● Exercise: A bare number is all that is needed: how many lines below contain the string "computer"?

● Data for review:
-----
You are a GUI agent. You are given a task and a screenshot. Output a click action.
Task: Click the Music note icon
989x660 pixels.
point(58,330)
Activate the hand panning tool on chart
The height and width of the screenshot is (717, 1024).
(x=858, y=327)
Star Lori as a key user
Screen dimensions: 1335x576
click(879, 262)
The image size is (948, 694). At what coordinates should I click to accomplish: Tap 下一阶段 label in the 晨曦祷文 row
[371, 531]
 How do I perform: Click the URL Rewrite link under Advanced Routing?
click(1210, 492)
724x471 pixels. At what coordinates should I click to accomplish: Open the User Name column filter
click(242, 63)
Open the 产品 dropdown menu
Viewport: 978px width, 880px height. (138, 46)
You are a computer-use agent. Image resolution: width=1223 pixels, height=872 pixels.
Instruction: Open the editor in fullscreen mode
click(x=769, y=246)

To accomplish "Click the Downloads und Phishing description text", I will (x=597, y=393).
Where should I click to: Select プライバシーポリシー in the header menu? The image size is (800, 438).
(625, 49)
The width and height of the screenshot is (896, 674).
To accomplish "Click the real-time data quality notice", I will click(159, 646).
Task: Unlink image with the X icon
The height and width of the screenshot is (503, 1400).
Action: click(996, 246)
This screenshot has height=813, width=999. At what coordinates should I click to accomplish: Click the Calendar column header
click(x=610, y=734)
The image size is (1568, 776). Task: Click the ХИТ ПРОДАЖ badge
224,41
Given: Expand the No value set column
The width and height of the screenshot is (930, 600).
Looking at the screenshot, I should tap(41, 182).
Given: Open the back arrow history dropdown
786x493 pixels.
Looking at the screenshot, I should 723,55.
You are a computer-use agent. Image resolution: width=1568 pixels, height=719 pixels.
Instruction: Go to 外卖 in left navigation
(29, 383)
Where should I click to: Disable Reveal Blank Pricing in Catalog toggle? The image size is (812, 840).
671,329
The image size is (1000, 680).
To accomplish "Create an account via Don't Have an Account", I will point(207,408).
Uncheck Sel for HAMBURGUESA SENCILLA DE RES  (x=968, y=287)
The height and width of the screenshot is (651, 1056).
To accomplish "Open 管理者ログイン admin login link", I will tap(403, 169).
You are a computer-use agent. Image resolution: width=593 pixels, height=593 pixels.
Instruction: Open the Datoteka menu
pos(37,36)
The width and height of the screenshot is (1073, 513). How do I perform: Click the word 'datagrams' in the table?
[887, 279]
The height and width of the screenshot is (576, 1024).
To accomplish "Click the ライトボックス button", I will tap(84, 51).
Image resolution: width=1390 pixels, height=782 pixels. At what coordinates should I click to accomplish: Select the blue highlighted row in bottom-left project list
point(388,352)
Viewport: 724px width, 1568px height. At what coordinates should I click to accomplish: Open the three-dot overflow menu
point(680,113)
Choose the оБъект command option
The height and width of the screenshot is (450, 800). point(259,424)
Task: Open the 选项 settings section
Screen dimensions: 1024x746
-----
● Written response: 3